▶ **Task description**
Please reproduce the entries that follow, keeping each word intact.

Data items
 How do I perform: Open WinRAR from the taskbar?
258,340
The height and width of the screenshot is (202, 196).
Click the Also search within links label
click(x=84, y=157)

▶ **Response area**
 How do I perform: Open WinRAR from the taskbar?
258,340
The height and width of the screenshot is (202, 196).
Click the Also search within links label
click(x=84, y=157)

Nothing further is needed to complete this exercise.